Jak co miesiąc zapraszam Was na moich ulubieńców. Trafiła się wyjątkowo rozbudowana edycja.
Ulubione książki
» What Katie Ate, Katie Quinn Davies
Czy zdarzyło się Wam kiedykolwiek kupić książkę ze względu na piękne wydanie? Szukałam książki kulinarnej z prostymi przepisami. Nie lubię takich, w których produkty nie są dostępne w najbliższym sklepie, albo o których istnieniu dowiaduję się po raz pierwszy. Książka kucharska What Katie Ate zawiera sporo prostych i szybkich przepisów, które są łatwe do modyfikowania. Jeśli występuje w nim jakiś ser, którego nazwy nawet nie potrafię wymówić, spokojnie mogę zastąpić go innym odpowiednikiem. Ale nie tylko to skusiło mnie do zakupu tej książki. Jest to jedna z najpiękniej wydanych książek kucharskich jakie widziałam. Zdjęcia to majstersztyk fotografii kulinarnej. Lubię zasiąść sobie wieczorkiem na kanapie, posłuchać zachrypniętego głosu Macy Gray i przekartkować ją w poszukiwaniu inspiracji kulinarnych. Obecnie pojawiło się nowe wydanie What Katie Ate Weekend.
» Emma, Jane Austen
Czytałam ją nieprzyzwoicie długo. Fabuła bardzo powoli się rozkręca, zawiera długie opisy, przez które ciężko było przebrnąć. Książka na dobre rozkręciła się pod koniec. Jednak spodobał mi się jej klimat, język i opis społeczeństwa XIX wieku, którego cechowała przesadna etykieta, pozory uprzejmości, konwenanse i intrygi. Ważny jest nie tyle człowiek, ale to z jakiego środowiska się wywodzi. Czy jest majętny, dobrze urodzony, wykształcony. Kandydata na męża lub żonę dobiera się według statusu społecznego, rzadziej miłości. A jednak na końcu to ona zwycięża. Czy książka jest oderwana od współczesnego świata? Nie wydaje mi się. Choć język współczesny, a intrygi mniej wyszukane, to jednak brak otwartości i szczerości spotykamy także w środowiskach, w których się obracamy.

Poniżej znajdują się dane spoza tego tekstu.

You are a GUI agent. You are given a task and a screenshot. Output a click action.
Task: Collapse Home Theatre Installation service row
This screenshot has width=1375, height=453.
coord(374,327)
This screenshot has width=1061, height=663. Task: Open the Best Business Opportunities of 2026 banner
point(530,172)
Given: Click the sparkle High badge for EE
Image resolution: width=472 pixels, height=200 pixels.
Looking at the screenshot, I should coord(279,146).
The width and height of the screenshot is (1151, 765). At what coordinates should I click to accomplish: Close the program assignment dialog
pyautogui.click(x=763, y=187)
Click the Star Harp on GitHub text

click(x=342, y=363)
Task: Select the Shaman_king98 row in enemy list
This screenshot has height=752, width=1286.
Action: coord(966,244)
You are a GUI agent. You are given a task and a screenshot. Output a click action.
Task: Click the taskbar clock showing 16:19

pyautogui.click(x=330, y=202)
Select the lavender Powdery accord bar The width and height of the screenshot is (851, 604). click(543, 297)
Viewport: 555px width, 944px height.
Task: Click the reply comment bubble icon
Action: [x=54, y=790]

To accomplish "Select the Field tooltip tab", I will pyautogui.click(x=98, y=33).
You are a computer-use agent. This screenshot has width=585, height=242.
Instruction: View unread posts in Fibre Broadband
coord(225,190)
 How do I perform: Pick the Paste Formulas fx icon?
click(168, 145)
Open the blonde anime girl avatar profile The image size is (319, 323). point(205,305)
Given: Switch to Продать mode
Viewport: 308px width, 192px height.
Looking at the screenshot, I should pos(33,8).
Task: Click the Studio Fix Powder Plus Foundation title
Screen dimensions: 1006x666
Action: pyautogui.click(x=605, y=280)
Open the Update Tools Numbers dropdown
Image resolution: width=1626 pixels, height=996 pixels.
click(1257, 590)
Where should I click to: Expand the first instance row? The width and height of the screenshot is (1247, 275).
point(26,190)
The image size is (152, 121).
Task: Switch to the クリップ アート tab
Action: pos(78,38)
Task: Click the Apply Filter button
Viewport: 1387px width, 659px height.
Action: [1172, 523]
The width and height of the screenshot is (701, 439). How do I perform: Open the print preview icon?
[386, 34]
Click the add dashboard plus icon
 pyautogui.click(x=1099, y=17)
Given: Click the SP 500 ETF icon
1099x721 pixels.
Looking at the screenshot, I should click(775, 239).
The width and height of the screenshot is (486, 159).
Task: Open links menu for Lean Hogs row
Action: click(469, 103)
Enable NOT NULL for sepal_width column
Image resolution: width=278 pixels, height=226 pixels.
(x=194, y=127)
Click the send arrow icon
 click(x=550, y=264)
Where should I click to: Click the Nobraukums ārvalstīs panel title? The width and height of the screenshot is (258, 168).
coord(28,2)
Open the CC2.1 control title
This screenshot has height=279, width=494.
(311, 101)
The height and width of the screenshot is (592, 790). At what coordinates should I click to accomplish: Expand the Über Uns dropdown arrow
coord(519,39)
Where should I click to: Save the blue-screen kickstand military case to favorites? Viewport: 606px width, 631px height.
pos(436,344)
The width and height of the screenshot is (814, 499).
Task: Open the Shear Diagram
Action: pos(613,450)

Książkę dostałam z Wymiany Książkowej na blogu, jest w dobrym stanie i chętnie puszczę ją dalej w obieg. Jeśli ktoś miałby ochotę na używany egzemplarz Emmy, niech do mnie napisze. :)
Ulubiony film – Holiday
Odgrzewam ostatnio stare komedie romantyczne. Zaczęło się od filmu Holiday z uroczą Kate Winslet i Cameron Diaz, a potem poszło już lawinowo. Mieliście w tym swój udział, bo zapytani na Facebooku o Wasze ulubione filmy wskazaliście tyle tytułów, że wieczorki mam już zajęte do końca roku. Odświeżyłam sobie About Time, Diabeł ubiera się u Prady i Dwoje do poprawki, a w kolejce czekają następne pozycje. Jako ulubieńca października wskazałabym Holiday. Film jest lekki, bajkowy, prawie że nierzeczywisty, ale z drugiej strony czemu nasze życie nie miałoby tak właśnie wyglądać? Nie chodzi mi już o ten dom z basenem w Kalifornii i miłość, która puka do naszych drzwi, bo czasem trzeba się sporo naszukać, zanim trafi się na tego jedynego, ale o podejście do życia. Amanda wiedzie super wygodne życie kobiety sukcesu, a jednak nie potrafi wydobyć z siebie prawdziwych emocji. Coś dusi ją od środka. Dopiero wyrwanie się ze swojego dotychczasowego życia, luksusu, który trochę zasłania prawdziwy świat, sprawia, że dostrzega jego piękno. Czasem warto oderwać się od dotychczasowej rutyny, zmienić kurs, a nawet rzucić się na głęboką wodę by odnaleźć na nowo radość życia. Genialnie motywacyjny i relaksujący film.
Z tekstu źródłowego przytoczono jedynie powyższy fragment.